In the tissue culture room, Joe DeRisi, PhD, assistant professor of biochemistry and biophysics, gingerly reaches under the flow hood for a small acrylic container of cherry-colored blood infected with malaria. It’s his blood. Lab workers look over his shoulder at the gelatinous sample and teasingly speculate what he must have eaten for dinner the night before. It’s a congenial group, amused by the celebrity that has brought national journalists and network news crews to the fourth floor lab.

Urgent package from Atlanta

In March 2003, DeRisi took a weekend out from his malaria work to respond to the Centers for Disease Control (CDC), and apply the microarray technology he developed to find clues to a mysterious virus taking hold in Asia. At a CDC news conference that month, Director Julie Gerberding, MD, told the international crowd that DeRisi’s microarray represents “the absolute state-of-the-art probe for viral genes.” DeRisi had refined the technique only weeks before, while preparing to move his lab to Mission Bay.

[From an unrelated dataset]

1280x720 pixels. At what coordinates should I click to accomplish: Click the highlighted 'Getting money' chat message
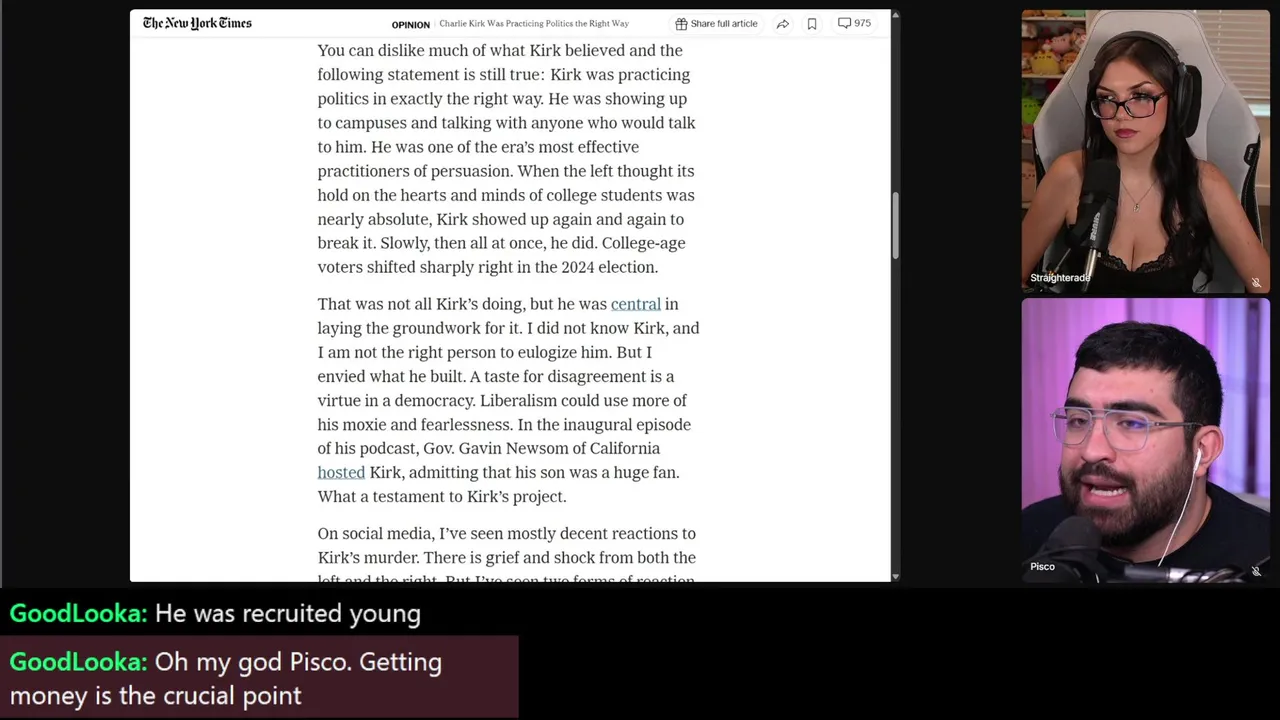coord(259,678)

Before opening the CDC’s FedEx package, DeRisi prepares a slide with samples of DNA sequences from all known completely sequenced viruses – a grid of 12,000 microscopic dots filling a conventional one-by-three-inch glass slide. He laces the mystery virus with a florescent agent that will light up wherever on the grid the sample finds its genetic match, and puts the slide in the scanner. Next, lab workers surround the computer as the screen displays the dotted readout, like a futuristic version of a child’s LiteBrite pegboard.

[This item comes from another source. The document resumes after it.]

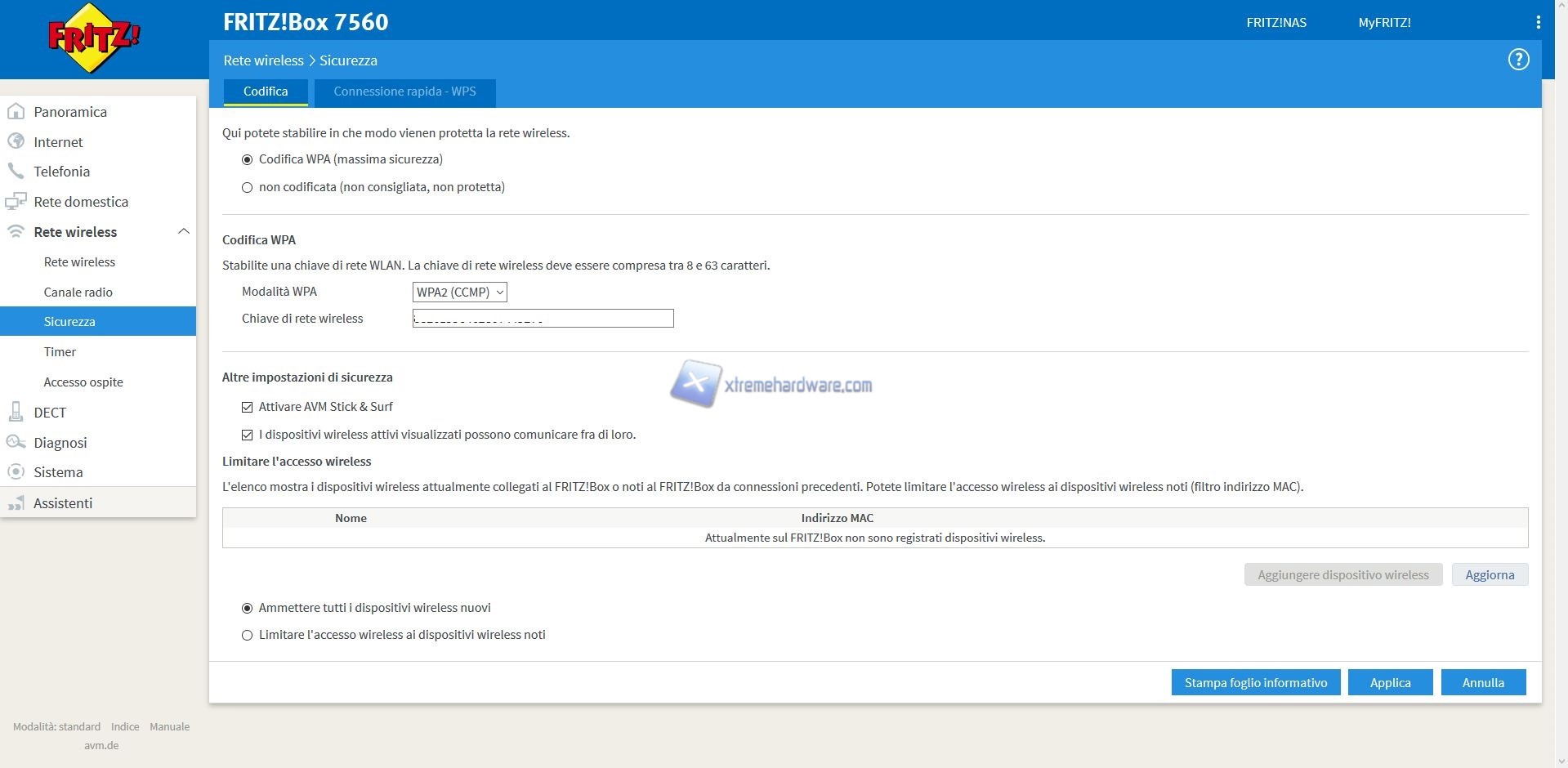Select non codificata radio option

click(247, 187)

What DeRisi describes as his “Eureka moment” came when a glance at the dayglow field of unknown samples clearly identified a new virus. It told him that the culprit responsible for severe acute respiratory syndrome, now familiar as SARS, was a coronavirus, with links to the common cold and similar viruses in animals. The clinical implications became immediately apparent: containment, quarantine, isolation and negative-pressure rooms.

New malaria targets

Hailed in the press as a “virus hunter” and “gene jockey,” DeRisi earned his doctorate at Stanford University under renowned biochemist Patrick Brown, PhD, who developed some of the earliest microarrays. But it was another professor, Pradip Rathod, PhD, raised in Africa, who suggested using the technology to tackle a problem like malaria.

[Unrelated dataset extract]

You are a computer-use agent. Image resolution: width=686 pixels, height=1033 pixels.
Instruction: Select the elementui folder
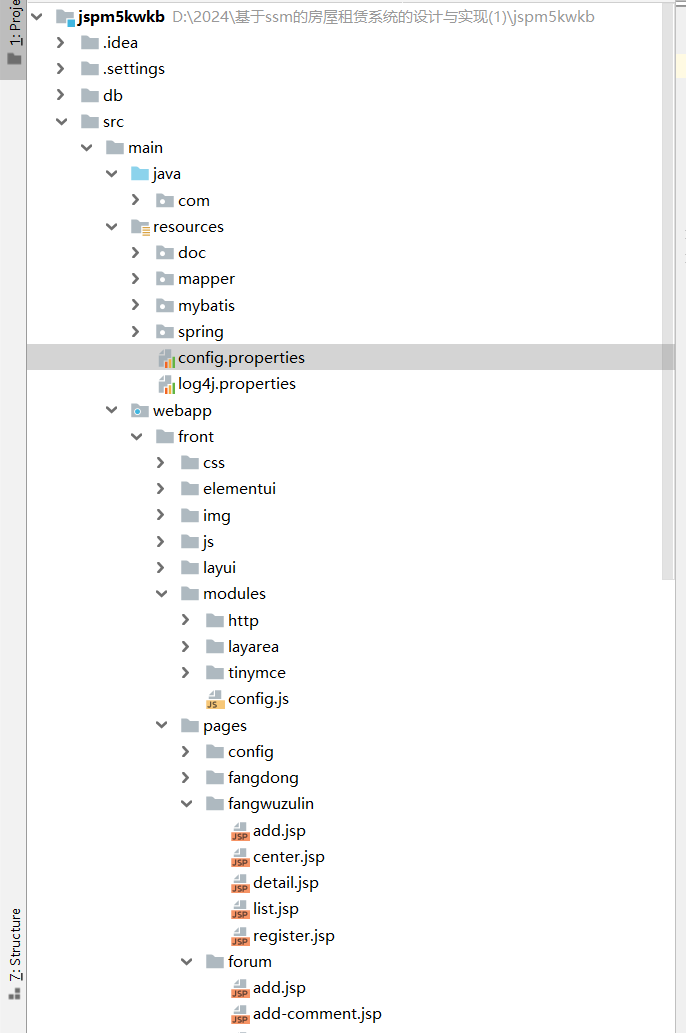[239, 489]
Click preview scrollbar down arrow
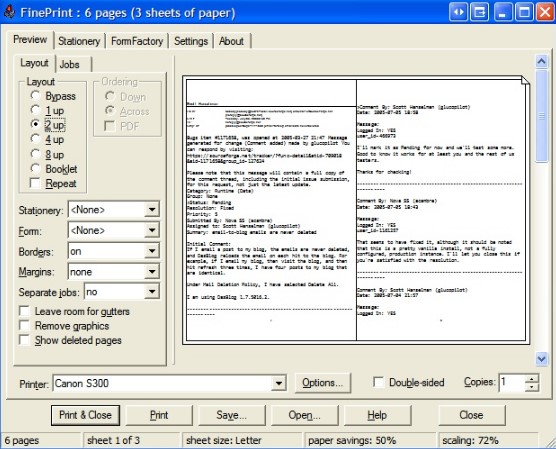The image size is (556, 449). [x=541, y=359]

“Since the malaria genome was being sequenced, it was a perfect opportunity to apply what we’d done,” explains DeRisi. “I said, lay it on me.”

Malaria kills up to two million people a year, most of them children in sub-Saharan Africa. It was better controlled 20 years ago than it is today, as resistance has developed to drugs used to treat the disease and as educational and eradication efforts have faltered.

DeRisi’s goal is to develop cheap, non-toxic, anti-malarial drugs using microarray technology. His team is on the brink of releasing the latest high-resolution data, that will provide dozens of new drug targets, vaccine targets, a first-step screen, and ample other leads.

While other investigators might aim to publish their findings exclusively in the most prestigious journals, DeRisi strongly supports open access Internet journals and puts his research out on the Internet.

”I’m not opposed to commercialism, but I do object to monopolizing scientific principles,” says DeRisi, who adds that UCSF is an ideal place for such an enlightened approach. “People here want to do the right thing.”